Apr
18
Murderous Vlogging?
April 18, 2007 |
Update: Dave took his post down for a while because he felt it was not clear. Please see his comment here and his new post here. I do stand by my general assesment, though, that I don’t think this is anything new. I think this is very similar to the way terrorists and murderers have tried to manipulate the mainstream media before.
Dave Winer is talking about the Virginia Tech massacre and says that we need a code of conduct now that the murderer has sent a package with 23 quicktime videos to NBC. I am still trying to figure out if Dave is serious about this (I assume he is), but here is what he said:
Just heard that the Virginia Tech shooter sent a package of video and pictures to NBC a few days before the incident.

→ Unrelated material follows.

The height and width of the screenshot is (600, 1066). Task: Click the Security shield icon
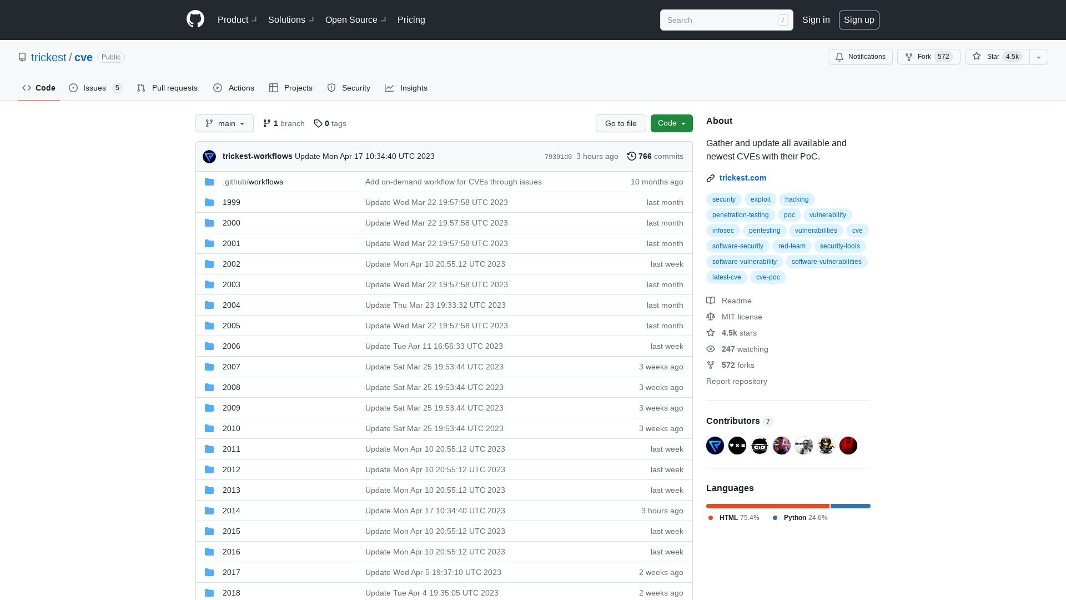pos(331,88)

In other words, vlogging comes to mass murder, in ways no one anticipated (or no one I know).
It makes perfect sense, in a senseless way.
Now we’re at a point where even the most radical First Amendment zealots would agree we need a code of conduct.

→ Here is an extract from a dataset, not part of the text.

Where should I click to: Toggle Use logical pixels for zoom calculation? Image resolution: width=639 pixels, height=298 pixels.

I am not sure this event, as horrible as it is, has a lot to do with vlogging. In many ways, this is as old-school as it gets. He didn’t post his videos on YouTube, he sent them to to a mainstream media outlet. He didn’t video his crimes as he was perpetrating them.
No code of conduct would have changed anything. We already have a code of conduct. This guy didn’t quite stick to it.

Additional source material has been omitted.